Bir kere ana karakter oturunca, diğer yan karakterler de cuk diye yerine oturmuş. Çocuksu heyecanı ve düşük çenesiyle Micheal Peña’nın canlandırdığı Luis, House of Cards’taki performansıyla hayran kaldığım sempatik/antipatik - kırıcı/kırılgan dengesini müthiş kurabilen Corey Stroll’un canladırdığı Darren Cross ve Marvel evreninde derin, dramatik kadın karakter mi olurmuş, olursa da aksiyona insan gibi dahil olurmuymuş diyerek beni şaşırtan Evangeline Lilly’nin canlandırdığı Hope van Dyne… İlk Ant-Man Hank Pym’ı canlandıran Micheal Douglas’tan üvey-baba/polis Bobby Cannavalle’ye, ordan da Jurassic World’da da anne rolüyle karşımıza çıkan ve eski rolleri nerede diye Judy Greer’a da değinmeden olmaz. Sonuçta film tam bir yarı-yıldızlar geçidi. Benim gibi her aktörü/aktirisi imdb’den sapıklamıyorsanız adını değil ama mizaçını bileceğiniz karakterler dizisi. Zekice. Çünkü hepsi tanıdık imajı verse de herhangi bir eski rolünden dolayı dikkatiniz dağılmıyor. Hepsi de iyi oyuncular olduklarından; grup olarak, ikili , tek ve her türlü etkileşim kombinasyonu başarılı bir şekilde yürütülmüş oluyor, çok da iyi oluyor.

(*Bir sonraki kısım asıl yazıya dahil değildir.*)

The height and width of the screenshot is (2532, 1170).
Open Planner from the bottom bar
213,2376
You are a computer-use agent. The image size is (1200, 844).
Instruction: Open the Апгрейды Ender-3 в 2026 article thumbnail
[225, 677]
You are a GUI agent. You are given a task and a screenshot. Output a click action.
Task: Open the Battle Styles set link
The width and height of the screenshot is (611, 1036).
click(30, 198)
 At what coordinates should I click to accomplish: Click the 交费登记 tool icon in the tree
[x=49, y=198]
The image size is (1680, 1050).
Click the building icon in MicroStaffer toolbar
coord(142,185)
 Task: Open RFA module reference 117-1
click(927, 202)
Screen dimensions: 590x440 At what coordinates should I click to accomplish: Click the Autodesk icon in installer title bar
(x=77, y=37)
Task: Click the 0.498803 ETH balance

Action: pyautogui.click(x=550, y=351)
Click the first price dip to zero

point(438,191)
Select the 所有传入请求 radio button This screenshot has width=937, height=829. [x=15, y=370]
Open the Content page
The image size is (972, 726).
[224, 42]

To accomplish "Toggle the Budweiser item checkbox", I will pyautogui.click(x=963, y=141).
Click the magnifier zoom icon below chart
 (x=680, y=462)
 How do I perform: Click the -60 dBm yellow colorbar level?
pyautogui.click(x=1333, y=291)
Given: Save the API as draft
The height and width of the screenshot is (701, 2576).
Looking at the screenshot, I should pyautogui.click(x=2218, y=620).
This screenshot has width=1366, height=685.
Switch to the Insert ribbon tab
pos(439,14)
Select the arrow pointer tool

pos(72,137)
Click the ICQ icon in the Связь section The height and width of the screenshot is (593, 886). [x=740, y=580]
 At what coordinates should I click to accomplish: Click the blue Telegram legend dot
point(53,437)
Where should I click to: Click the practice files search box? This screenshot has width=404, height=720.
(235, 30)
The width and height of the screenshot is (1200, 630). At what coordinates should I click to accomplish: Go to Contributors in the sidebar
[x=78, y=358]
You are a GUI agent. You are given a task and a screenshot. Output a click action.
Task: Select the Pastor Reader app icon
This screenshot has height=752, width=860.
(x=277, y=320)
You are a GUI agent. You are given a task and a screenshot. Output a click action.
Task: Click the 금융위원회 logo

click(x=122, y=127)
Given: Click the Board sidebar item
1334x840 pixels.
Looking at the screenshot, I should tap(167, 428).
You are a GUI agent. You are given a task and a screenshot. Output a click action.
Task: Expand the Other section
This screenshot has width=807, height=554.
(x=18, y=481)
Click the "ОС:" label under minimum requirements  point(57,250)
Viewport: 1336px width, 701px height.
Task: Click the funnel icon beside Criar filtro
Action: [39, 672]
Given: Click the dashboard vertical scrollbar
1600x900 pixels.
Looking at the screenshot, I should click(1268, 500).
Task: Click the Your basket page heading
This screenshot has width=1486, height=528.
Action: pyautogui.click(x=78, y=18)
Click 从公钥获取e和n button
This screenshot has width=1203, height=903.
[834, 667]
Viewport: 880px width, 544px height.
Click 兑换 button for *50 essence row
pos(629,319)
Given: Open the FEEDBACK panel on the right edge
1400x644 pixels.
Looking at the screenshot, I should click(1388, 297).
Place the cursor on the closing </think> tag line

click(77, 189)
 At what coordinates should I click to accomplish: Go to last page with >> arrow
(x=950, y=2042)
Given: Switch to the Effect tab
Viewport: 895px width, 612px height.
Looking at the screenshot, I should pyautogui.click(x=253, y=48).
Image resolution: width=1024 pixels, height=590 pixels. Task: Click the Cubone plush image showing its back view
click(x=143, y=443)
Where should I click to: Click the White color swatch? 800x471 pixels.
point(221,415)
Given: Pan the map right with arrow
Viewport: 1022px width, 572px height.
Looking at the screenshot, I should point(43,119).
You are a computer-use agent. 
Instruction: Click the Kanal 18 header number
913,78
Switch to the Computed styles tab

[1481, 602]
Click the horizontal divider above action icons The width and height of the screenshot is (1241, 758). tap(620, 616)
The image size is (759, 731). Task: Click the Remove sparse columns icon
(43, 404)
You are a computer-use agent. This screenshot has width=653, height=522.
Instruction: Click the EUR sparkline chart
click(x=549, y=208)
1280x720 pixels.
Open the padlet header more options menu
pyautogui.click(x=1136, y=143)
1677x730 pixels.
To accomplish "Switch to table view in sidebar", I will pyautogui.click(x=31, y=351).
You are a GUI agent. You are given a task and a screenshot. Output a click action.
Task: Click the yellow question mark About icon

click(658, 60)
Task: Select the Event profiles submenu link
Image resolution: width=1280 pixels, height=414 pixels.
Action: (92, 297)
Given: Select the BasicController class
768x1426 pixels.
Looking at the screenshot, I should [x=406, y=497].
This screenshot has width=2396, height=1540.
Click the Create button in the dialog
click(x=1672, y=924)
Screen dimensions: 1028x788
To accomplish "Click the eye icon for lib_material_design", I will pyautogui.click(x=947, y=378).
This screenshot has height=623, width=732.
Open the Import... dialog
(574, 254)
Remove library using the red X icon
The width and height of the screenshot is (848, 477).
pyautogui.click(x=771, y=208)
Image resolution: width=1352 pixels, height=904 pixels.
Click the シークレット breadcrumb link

Filmin diğer yan karakteri olan özel efektlerden de bahsetmek lazım, çünkü film bir aksiyon filmi parodisi - ki Edgar Wright’ın uzmanlık alanı - olmadığı zamanlarda film tam bir görsel şölen. Diğer birçok filmin tersine, bu görsellik CGI olmadan yapılması imkansızdı. Marvel’ın diğer filmlerine nazaran, “gerçek” dünyaya grafiksel özellikler eklemekten çok bir alt-dünya yaratmışlar. Ve bu efektler insanı gerçekten başka bir dünyaya yollamışlar, kelimenin tam anlamıyla mikro dünyaya. Bu gibi anlarda efektlerin niye icat edildiğini hatırlıyor insan. Tiyatronun yapamadığı ve resmin de haraketli yapamadığı bu özelliğe, o dünyaya gerçekten gitmiş olma duygusundan bahsediyorum. Çünkü filmin klasik öğeleri dışında, karınca dünyasına girip mikrokozmozu gördüğünüzde yaşanan duygu filmin en etkileyici ve ayırıcı özelliği. Karıncaların farklı şekilde çalışmaları ve beraber bir ordu kurmaları da ayrıca doğanın gücü şeklinde oldukça etkileyici. Bu durum bana yine doğanın desteğini almış kahramının teknolojini desteğini almış kötüye karşı gelmesi olarak okunabilir. Eğer film tarihine hatta dünyadaki birçok mitolojiye bakılınca, bu temanın ne kadar zamansız olduğunu anlaşılıyor; Doğa ve ya tanrının desteğini almış insana karşı, insan yapımı olanın desteğini alan kişi. Bu efektler sonuçta iki etki yaratmak için kullanılmış; görsel bir şölenle bizi var olmayan dünyaya götürdüp orayı “görünür” kılması ve bir mitolojiyi teknolojiyle “inanılır” kılması.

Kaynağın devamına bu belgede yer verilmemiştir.